When I’m blogging in my Wordpress journal (or MkDocs / Jekyll, etc.) sometimes I want to link to a given photo without unnecessary duplication rather than uploading the photo again to Wordpress.

Is there a way to embed a single photo on a site, or use the tag in HTML to pull that image into that other site?

Doing this would require your photos to be publicly accessible to the internet without authentication. In it’s current state, Photostructure is not intended to be exposed directly to the internet. Some folks do it, however, using a reverse proxy with a login.

Keep in mind that if you DO somehow find a way to use Photostructure to serve publicly accessible photos, you should take care to scrub the metadata from those photos, as there’s a lot of information in those pictures that can help strangers on the internet find you.
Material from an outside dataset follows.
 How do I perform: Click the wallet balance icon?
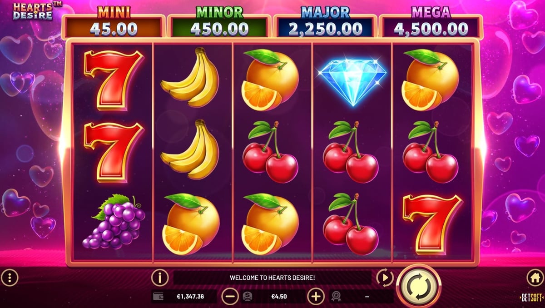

Once @mrm has built out authentication, I’m sure it would be possible to build in a feature to publicly share particular images. However, I still think it’s not a great idea, because now your website will require Photostructure to be running in order to display properly. If you ever move away from Photostructure, you’ll need to update all of those photos on your blog.

Just some thoughts!

As @tkohhh indicated: bad idea today.

Even if the only pictures you post in photostructure are images you intend to be available to the public (i.e. you have no privacy concerns), there are all kinds of functionality that you can’t disable and you don’t want to expose to the public, such as “shutdown server”, “settings”, “rebuild”, etc.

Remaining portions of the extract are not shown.